YOUR ASSIGNMENT :: Among the lines below, how many have the word "computer"? The reply is that number alone.

RECORDED DATA ::

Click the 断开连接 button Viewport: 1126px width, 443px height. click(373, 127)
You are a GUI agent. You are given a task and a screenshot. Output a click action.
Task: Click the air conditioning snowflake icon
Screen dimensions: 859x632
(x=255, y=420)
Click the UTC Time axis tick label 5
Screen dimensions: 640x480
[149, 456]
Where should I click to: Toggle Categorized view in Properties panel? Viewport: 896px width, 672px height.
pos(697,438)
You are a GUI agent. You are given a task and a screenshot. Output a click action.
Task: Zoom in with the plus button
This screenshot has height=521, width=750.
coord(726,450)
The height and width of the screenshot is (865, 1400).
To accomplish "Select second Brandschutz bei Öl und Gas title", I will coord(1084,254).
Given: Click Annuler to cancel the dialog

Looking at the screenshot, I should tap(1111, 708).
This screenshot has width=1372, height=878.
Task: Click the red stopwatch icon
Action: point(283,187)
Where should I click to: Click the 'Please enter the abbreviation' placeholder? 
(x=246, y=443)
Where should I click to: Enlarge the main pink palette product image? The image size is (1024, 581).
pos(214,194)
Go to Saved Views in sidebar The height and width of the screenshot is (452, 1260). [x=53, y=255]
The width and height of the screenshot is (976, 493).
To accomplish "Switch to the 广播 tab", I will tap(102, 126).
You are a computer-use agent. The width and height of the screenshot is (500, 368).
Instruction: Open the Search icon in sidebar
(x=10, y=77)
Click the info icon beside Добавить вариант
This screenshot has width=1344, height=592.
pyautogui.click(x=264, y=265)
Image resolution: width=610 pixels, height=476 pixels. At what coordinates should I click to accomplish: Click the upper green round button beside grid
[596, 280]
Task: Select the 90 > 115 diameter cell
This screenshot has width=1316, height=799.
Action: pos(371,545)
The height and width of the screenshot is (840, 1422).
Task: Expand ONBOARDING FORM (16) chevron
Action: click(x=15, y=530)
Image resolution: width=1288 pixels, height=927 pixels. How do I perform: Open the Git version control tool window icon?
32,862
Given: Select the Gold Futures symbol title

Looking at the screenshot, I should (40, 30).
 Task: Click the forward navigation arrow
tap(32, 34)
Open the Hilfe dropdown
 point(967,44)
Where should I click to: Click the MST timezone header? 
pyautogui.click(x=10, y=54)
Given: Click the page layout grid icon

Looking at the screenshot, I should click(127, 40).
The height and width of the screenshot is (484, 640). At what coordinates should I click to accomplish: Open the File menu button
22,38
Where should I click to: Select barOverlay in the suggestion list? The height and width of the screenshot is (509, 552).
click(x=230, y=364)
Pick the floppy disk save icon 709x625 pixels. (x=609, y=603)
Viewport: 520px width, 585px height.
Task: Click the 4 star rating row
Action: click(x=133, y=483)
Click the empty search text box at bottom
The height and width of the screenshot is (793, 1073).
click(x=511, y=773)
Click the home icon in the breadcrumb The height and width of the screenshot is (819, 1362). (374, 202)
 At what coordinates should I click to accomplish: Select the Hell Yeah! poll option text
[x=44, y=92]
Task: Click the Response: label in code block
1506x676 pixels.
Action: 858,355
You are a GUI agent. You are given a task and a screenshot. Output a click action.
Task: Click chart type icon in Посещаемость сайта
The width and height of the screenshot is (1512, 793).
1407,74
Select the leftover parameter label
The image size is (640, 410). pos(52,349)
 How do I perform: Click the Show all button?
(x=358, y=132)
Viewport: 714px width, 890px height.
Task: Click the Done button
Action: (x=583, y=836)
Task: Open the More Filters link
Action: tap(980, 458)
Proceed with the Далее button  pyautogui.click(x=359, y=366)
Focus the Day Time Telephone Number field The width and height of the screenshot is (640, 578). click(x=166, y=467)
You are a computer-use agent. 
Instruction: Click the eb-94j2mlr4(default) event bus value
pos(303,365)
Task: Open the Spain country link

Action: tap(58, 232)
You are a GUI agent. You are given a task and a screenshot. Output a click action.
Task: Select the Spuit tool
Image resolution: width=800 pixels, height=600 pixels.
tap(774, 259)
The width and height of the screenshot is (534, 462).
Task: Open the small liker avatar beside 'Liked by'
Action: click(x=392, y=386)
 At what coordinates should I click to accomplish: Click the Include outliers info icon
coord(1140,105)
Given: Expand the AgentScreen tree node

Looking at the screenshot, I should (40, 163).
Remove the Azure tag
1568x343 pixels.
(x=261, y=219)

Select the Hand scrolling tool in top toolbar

RESPONSE FOR THIS EXERCISE :: 2